Rabbani, the ex-mujaheddin fighter, who himself had anything but a peaceful past, ended up paying with his life for trying to find a peaceful solution for his country.
No talks with fundamentalists
Following the fatal bombing, the ex-president's companions in the movement known in the West as the Northern Alliance feel still more justified in their scepticism. They have always felt uneasy about negotiating with their archenemy, the Taliban, seeing no sense in trying to reason with fundamentalists.
Karzai deliberately chose Rabbani from amongst the ranks of these critics to head the peace council. But trying to convince the mujaheddin to venture further advances toward the Taliban now seems futile.
US defence minister Leon Panetta completely overlooks this internal Afghan dynamic when he insists that the West is making progress in the battle against the Taliban and that Rabbani's death represents an "isolated incident". As difficult as it is to make any predictions regarding Afghanistan, the chances have increased that the country could once again be heading toward civil war.
As difficult as it already is to achieve peace within Afghanistan, the role of the neighbouring nations places an additional burden on these efforts. After the spectacular Taliban attack in Kabul's embassy quarter last week, the US Administration cast its reserve to the winds, openly accusing its official ally Pakistan and its secret service of having links to the crime.
Pakistan's alleged goal is to deploy supposedly controllable fighters to ensure it will have a say in the post-war order in Afghanistan. Negotiations for peace in the Hindu Kush must hence also include those pulling the strings in Islamabad – particularly as it has become amply clear that the Taliban cannot be defeated with military means. And their place of retreat is after all Pakistan.

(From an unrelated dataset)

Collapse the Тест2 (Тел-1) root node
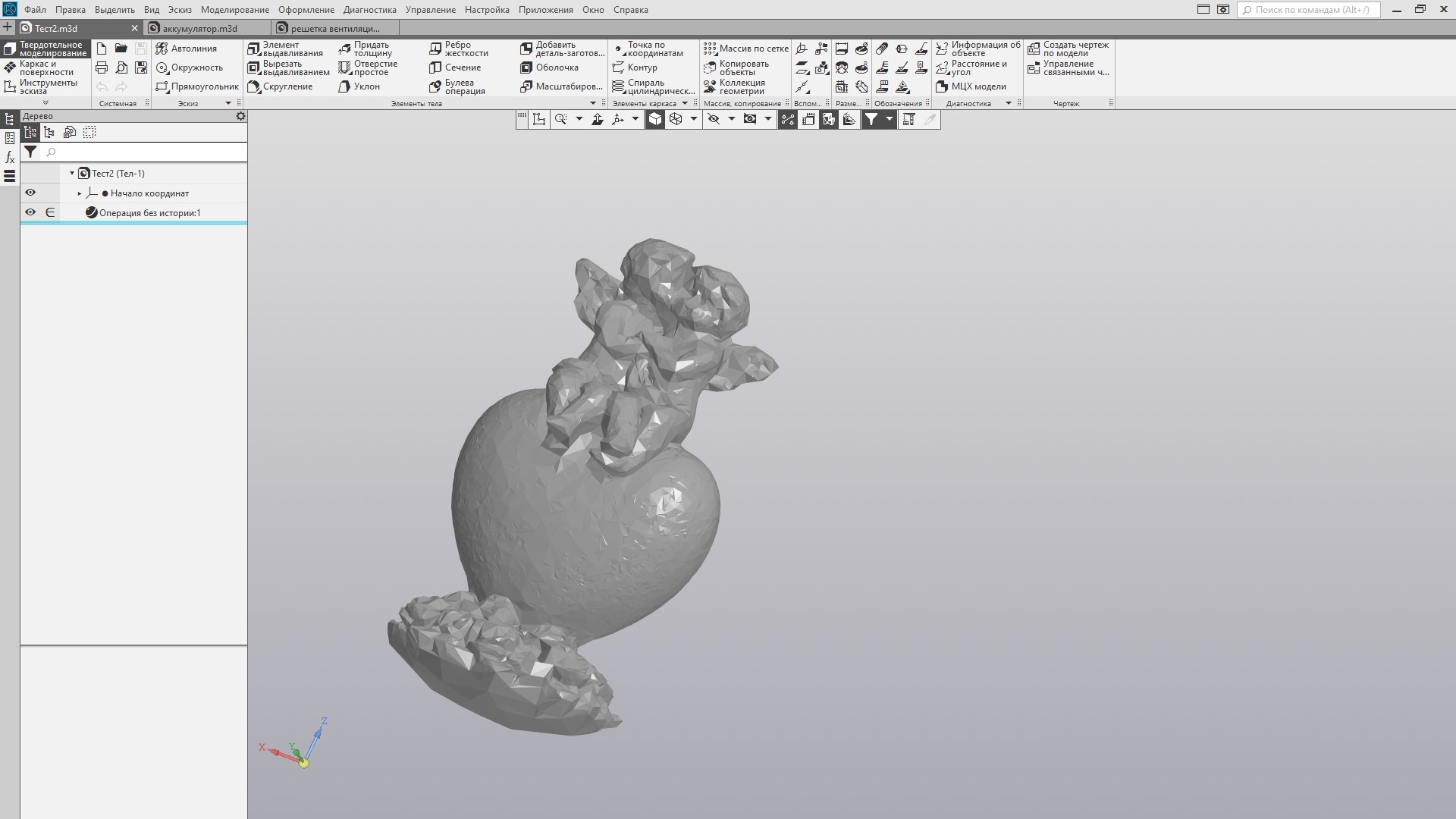point(72,173)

Nor can long-term peace be achieved in the region without the cooperation of Pakistan's archenemy India and without Iran. The US Administration has neglected as yet to attempt this diplomatic tour de force. Afghanistan is thus still a country where neighbouring states fight out their own surrogate conflicts.
When the Russian army withdrew from the Hindu Kush in the late 1980s, the West simply abandoned the region. No matter how much the coalition insists on its long-term commitment, the people in Afghanistan have lost faith. The West is well on the way to failing at its most important mission in the war in Afghanistan: creating a stable country. This is due not least to a few key strategic mistakes.
The urgent desire to launch negotiations with the Islamists, for example, grew out of a position of political weakness. US President Barack Obama's announcement that all fighting units would be withdrawn from the Hindu Kush by 2014 was motivated more by conditions in Washington than those in Kabul.
Exit strategy for war-weary West
Obama wanted to present the war-weary Americans with an exit strategy. His allies gratefully jumped on the bandwagon, because the other countries in the West are just as tired of dealing with Afghanistan.
However, the plan for withdrawal brings to light a central problem: at the time of Obama's announcement, the war between the western troops and the Taliban was at an impasse. It is true that the ISAF allies have been able to eliminate numerous Taliban commanders and to liberate certain regions from Islamist power. But the insurgents have reacted by switching to asymmetrical war tactics, with spectacular attacks on emblematic institutions and high-ranking figures like Rabbani.
The Taliban most definitely do not have the feeling they are losing the battle. Why should they negotiate a peace when all they have to do is wait for the western powers protecting Karzai's regime to leave the scene?
Developments in the Hindu Kush are taking a turn that offers little reason for optimism.